Fitness domestico, programmare le prossime vacanze e ritagliarsi spazi propri per non cedere al nervosismo

Famiglie sotto stress: i consigli dello psicologo per sopravvivere alla convivenza forzata
TiscaliNews

Ai domiciliari anche senza colpe: chiusi fra le quattro mura di casa guardando il mondo dalla finestra. Costretti a condividere giorno e notte gli spazi, dividendosi spesso tra lo smart working e le richieste dei figli. L'equilibrio di molte famiglie italiane verrà messo a dura prova in queste settimane di convivenza forzata h24.

I consigli dello psicologo

"Questa situazione ha impatto sul sistema famiglia - spiega Marco Pacifico, psicologo psicoterapeuta del Centro di Psicologia Integrata per il Benessere - ciascuno è costretto a cambiare stile di vita. Questo crea frustrazione che talvolta sfocia in aggressività in ambito familiare. Innanzitutto serve un po' di pazienza perché ciascuno ha tempi diversi per gestire questo cambiamento e per trovare un equilibrio. Un altro fattore è la nostra disabitudine a condividere gli stessi spazi. Si viene a perdere un po' la parte privata".

Fitness insieme

Pacifico dà alcuni consigli per sopravvivere senza danni. "E' utile concentrarsi sulle preferenze familiari - spiega -. Ad esempio se si ama lo sport si possono fare in casa tutti insieme degli esercizi a corpo libero, magari seguendo dei programmi sul web fatti da persone esperte e fissando un obiettivo da raggiungere. Si può anche migliorare la conoscenza di una lingua straniera, riorganizzare degli spazi nella propria abitazione o programmare vacanze estive decidendo quale può essere meta, un possibile itinerario e cercando di informarsi sul web immergendosi in un ambiente estivo".

Momenti in cui stare lontani

La solitudine in certi casi è salvifica e bisogna cercare di creare dei momenti in casa “off limits” dal resto della famiglia, in particolare dal partner. "Per quanto riguarda la coppia si devono trovare degli spazi personali in cui siamo soli e siamo liberi dalle richieste degli altri - prosegue Pacifico - La coppia funziona bene quando c'è il momento del tu, dell'io e del noi. E' necessario mantenersi vicini ma distanti per avere uno spazio vitale".
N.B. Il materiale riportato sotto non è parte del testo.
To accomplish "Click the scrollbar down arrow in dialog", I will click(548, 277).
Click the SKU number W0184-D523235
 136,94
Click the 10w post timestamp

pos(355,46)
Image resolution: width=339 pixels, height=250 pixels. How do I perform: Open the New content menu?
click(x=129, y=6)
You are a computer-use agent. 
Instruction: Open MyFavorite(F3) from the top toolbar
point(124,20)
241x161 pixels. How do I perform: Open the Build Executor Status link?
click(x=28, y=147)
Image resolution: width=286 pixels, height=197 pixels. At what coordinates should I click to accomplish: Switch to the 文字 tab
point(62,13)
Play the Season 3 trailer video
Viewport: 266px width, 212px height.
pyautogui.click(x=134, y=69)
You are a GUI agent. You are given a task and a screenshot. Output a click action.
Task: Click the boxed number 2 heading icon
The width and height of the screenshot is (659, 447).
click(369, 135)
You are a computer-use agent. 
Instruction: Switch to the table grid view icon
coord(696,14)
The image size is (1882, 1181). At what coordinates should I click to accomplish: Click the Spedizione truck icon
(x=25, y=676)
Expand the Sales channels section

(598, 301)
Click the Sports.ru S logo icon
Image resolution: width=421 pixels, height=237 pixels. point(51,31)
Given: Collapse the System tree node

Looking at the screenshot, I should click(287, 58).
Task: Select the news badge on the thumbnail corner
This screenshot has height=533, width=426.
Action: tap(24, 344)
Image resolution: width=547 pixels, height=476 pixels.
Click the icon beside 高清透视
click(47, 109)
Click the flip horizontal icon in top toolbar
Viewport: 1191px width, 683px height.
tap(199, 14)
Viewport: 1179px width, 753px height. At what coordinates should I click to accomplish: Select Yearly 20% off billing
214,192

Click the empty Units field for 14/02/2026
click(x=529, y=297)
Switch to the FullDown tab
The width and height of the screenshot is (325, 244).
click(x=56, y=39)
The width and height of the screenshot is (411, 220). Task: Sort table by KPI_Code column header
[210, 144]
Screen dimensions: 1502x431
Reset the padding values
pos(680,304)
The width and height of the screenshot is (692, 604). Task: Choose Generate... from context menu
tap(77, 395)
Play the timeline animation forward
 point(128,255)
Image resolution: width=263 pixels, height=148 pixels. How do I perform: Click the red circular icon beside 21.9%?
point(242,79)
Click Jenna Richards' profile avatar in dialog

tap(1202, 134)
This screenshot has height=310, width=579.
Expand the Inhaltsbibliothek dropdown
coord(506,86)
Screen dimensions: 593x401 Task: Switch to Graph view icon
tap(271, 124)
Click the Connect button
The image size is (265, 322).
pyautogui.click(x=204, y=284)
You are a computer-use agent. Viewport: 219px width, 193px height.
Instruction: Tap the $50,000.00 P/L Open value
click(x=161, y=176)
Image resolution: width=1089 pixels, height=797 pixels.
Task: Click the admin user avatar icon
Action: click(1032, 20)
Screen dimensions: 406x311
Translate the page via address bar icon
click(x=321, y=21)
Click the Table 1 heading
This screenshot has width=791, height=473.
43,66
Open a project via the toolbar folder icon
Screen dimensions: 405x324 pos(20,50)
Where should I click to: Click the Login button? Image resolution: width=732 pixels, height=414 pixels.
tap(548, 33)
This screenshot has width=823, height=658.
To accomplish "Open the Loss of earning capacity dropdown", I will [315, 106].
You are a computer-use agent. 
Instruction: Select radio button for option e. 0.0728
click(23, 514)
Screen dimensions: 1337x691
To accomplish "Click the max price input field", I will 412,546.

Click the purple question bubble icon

Responsabilizzare i piccoli

Importante è richiamare tutti al senso di responsabilità anche i più piccoli. "Intanto bisogna fare un discorso richiamando tutti, di ogni età, alla responsabilità - aggiunge - Si deve spiegare che è un momento particolare e quindi bisogna stare attenti agli spazi mettendo in ordine le cose, stabilendo turni e orari. In più per motivare i piccoli a studiare è utile creare un momento durante la giornata dove c'è una ripetizione collettiva, in cui si ripete agli altri".
Ma le prossime settimane nascondo anche aspetti positivi. "Questo vincolo familiare può far riscoprire possibili soluzioni nello stare insieme".